PROBLEMS AND TASKS:
1 – According to the event listing, in what year was Lily Dale founded?
2 – Extract from the event listing the stretch from "Sarah Handley-Cousins is" through "gender, and medicine.".
(Beginning of DOCUMENT TEXT)
Presented in partnership with:
Friday, October 18, 2024
4:00 - 5:30pm (ET)
Fitz Books & Waffles
Free and open to the public.
In Spiritualism's Place, four friends and scholars who produce the acclaimed Dig: A History Podcast, share their curiosity and enthusiasm for uncovering stories from the past as they explore the history of Lily Dale. Located in western New York State, the world's largest center for Spiritualism was founded in 1879. Lily Dale has been a home for Spiritualists attempting to make contact with the dead, as well as a gathering place for reformers, a refuge for seekers looking for alternatives to established paths of knowledge, and a target for skeptics.
This intimate history of Lily Dale reveals the role that this fascinating place has played within the history of Spiritualism, as well as within the development of the women's suffrage and temperance movements, and the world of New Age religion. As an intentional community devoted to Spiritualist beliefs and practices, Lily Dale brings together multiple strands in the social and religious history of New York and the United States over the past 150 years: feminism, social reform, utopianism, new religious movements, and cultural appropriation.
Averill Earls is an Assistant Professor of History at St. Olaf College, and the executive producer of Dig: A History podcast. She is a co-author of Spiritualism's Place: Reformers, Seekers, and Seances in Lily Dale. Her solo-authored book, Love in the Lav: A Social Biography of Same-Sex Desire in Ireland, 1922-1972, tells a history of same-sex desiring Irish men, the teen boys they loved, and the Gardaí who policed them, and is expected in 2025 from Temple University Press.
Elizabeth Garner Masarik is an Assistant Professor of History at SUNY Brockport. Her book, The Sentimental State: How Women-Led Reform Built the American Welfare State focuses on women’s reform movements in the Gilded Age/Progressive Era. She is the author of “Por la Raza, Para la Raza: Jovita Idar and Progressive-era Mexicana Maternalism in the Texas-Mexican Border,” published in the Southwestern Historical Quarterly. The article won the A. Elizabeth Taylor Article Prize from the Southern Association of Women Historians. Elizabeth is the inaugural SUNY Dr. Virginia Radley Fellowship for women’s history.
Sarah Handley-Cousins is an Assistant Teaching Professor in History at the University at Buffalo. She is the author of Bodies in Blue: Disability in the Civil War North, and is currently at work on several projects on disability, gender, and medicine.
Marissa C. Rhodes is an Assistant Professor of History at Saint Leo University near Tampa, FL. She is the former Managing Director of the Journal of the Plague Year: An Archive of COVID-19 at Arizona State University. She is currently working on a book project called Tender Trades: Wet Nursing and the Politics of Inequity in the Anglo-Atlantic, 1750-1815.
This event is being co-sponsored by the UB Department of History.
(End of DOCUMENT TEXT)
(Beginning of GIVEN ENTRIES)
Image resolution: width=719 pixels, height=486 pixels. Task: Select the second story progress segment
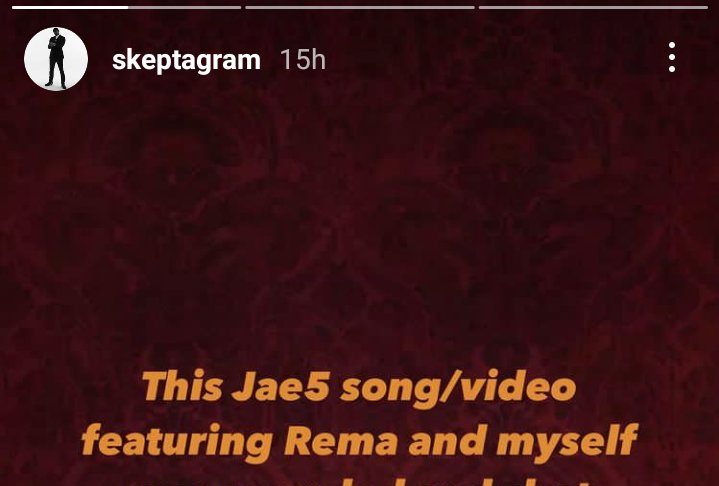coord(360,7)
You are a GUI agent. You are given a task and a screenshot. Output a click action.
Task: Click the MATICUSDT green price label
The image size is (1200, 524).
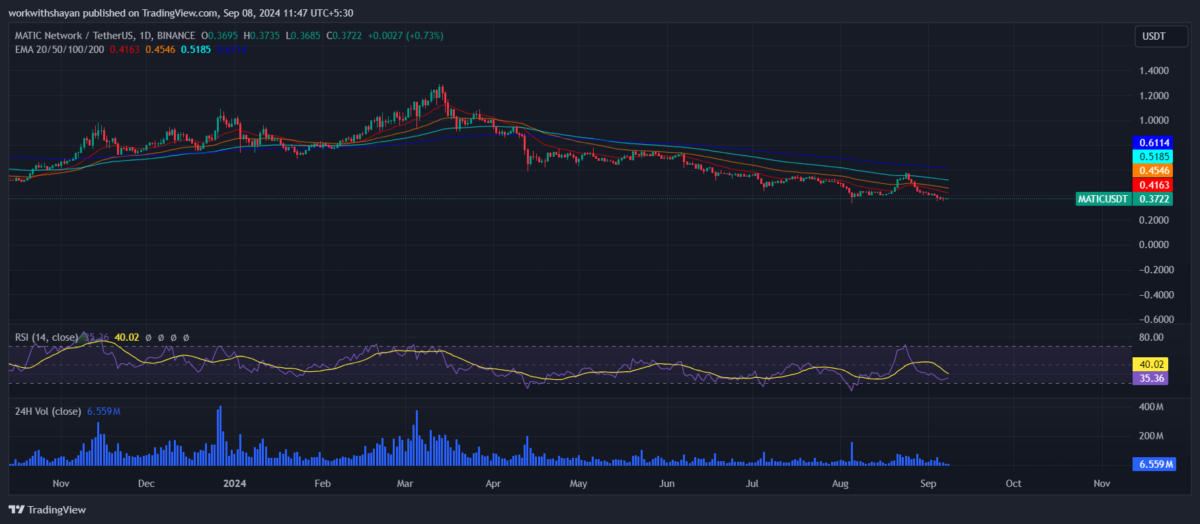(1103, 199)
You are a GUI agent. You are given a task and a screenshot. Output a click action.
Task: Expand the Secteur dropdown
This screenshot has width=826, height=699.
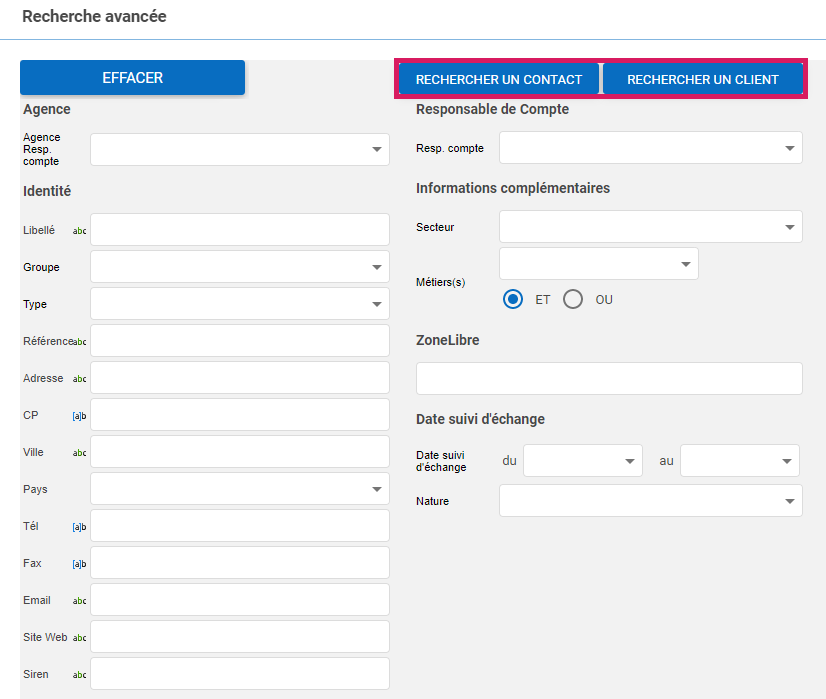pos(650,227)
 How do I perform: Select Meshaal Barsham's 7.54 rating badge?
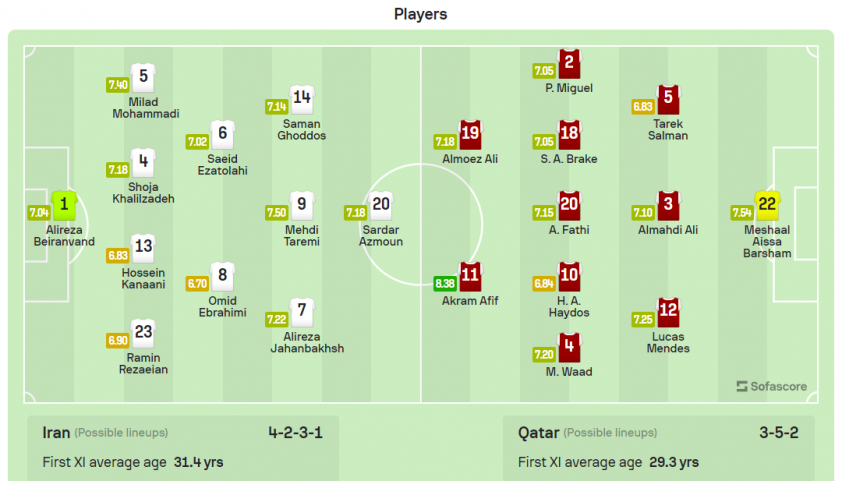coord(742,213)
(End of GIVEN ENTRIES)
EXERCISE SOLUTIONS:
1 – 1879

2 –
Sarah Handley-Cousins is an Assistant Teaching Professor in History at the University at Buffalo. She is the author of Bodies in Blue: Disability in the Civil War North, and is currently at work on several projects on disability, gender, and medicine.